(A series of records)
--- START ---

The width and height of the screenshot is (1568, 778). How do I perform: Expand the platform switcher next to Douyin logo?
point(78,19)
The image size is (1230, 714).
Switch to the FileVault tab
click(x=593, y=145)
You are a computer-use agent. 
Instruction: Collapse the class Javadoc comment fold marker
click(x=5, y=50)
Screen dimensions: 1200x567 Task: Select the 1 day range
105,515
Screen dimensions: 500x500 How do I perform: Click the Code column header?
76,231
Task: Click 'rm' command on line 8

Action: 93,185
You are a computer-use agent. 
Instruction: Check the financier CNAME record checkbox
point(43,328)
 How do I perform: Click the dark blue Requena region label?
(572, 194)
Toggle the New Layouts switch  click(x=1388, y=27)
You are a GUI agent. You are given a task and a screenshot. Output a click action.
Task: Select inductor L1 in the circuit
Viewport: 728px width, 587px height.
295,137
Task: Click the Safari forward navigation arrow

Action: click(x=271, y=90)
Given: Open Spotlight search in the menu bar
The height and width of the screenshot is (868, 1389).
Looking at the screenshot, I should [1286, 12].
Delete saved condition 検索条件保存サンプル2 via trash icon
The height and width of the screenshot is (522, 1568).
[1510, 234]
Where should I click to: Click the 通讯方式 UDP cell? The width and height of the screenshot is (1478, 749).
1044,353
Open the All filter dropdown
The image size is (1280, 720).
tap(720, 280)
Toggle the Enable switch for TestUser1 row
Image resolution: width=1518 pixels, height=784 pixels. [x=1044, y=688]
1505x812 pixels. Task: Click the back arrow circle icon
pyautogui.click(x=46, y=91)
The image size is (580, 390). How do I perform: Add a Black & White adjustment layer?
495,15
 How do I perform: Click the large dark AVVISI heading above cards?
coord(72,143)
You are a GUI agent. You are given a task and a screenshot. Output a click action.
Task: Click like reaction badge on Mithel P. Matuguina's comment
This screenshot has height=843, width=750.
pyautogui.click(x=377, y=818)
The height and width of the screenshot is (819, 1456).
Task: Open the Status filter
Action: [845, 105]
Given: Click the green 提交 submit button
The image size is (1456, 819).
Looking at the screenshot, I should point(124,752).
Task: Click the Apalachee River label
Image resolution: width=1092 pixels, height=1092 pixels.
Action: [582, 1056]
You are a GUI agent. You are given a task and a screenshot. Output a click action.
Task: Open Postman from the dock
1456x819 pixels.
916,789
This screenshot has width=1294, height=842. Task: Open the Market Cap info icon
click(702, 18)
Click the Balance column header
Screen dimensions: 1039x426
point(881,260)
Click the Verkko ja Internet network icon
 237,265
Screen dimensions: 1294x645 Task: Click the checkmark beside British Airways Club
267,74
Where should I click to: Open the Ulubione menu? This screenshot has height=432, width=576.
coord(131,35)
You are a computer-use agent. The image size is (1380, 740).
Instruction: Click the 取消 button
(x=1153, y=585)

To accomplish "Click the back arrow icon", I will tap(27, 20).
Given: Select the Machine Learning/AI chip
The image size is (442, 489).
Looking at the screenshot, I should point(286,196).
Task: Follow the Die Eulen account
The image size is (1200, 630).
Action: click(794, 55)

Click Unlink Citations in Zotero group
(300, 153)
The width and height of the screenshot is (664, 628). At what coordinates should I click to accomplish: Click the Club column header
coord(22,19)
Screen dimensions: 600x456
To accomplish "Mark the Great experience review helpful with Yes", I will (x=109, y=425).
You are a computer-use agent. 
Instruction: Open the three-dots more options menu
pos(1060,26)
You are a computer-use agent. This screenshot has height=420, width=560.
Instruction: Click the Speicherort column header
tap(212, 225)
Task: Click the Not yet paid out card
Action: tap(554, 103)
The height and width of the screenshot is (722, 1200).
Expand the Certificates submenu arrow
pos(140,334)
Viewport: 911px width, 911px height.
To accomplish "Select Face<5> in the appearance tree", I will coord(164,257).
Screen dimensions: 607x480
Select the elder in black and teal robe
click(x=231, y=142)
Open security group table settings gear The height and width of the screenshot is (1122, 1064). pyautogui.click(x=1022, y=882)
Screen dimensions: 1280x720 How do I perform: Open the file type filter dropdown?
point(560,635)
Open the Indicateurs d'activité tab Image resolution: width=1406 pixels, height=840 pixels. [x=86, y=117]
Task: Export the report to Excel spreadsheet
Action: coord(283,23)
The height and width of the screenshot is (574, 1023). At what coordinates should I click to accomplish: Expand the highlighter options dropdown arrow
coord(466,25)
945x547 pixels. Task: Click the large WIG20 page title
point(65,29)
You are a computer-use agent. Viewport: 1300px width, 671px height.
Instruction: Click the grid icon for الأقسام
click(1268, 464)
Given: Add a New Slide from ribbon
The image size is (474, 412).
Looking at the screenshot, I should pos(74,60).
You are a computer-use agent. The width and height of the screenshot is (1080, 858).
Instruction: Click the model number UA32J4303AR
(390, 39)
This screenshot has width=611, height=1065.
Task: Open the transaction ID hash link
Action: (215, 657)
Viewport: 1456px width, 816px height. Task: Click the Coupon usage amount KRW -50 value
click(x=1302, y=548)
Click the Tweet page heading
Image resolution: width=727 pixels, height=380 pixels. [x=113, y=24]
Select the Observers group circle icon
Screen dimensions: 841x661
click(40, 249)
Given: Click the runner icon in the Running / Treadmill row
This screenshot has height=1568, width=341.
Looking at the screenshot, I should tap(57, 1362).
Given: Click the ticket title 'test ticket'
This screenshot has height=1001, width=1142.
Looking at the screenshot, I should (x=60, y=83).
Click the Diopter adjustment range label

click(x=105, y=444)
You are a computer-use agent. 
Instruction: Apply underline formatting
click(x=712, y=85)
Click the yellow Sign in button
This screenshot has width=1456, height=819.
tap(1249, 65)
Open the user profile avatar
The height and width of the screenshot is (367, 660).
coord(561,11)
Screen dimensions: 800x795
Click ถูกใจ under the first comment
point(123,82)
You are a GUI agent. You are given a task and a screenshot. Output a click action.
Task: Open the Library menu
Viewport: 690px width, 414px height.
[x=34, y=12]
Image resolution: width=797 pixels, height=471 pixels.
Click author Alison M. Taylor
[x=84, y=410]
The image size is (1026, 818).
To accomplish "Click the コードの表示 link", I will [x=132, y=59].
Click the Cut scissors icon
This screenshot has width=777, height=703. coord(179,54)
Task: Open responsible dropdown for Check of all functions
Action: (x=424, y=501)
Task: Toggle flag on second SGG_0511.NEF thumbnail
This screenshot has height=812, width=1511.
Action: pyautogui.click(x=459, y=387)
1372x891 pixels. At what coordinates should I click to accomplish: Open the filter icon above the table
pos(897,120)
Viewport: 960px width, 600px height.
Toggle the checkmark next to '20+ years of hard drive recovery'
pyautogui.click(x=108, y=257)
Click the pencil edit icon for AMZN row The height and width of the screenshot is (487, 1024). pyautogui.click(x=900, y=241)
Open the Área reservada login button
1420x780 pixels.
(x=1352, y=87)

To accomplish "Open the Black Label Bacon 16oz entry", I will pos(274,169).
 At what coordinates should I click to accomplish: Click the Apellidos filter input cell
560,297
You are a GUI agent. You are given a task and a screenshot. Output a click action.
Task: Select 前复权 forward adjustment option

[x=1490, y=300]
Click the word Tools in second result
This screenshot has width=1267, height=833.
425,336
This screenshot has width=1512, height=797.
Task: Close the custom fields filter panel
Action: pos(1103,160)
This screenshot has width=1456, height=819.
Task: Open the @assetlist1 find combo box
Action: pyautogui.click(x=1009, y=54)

--- END ---

* **WORK TO COMPLETE**
From the data above, pick out each line containing the word "forward", treating uppercase and lowercase letters as distinct.

* **SOLUTION**
Task: Click the Safari forward navigation arrow
Task: Select 前复权 forward adjustment option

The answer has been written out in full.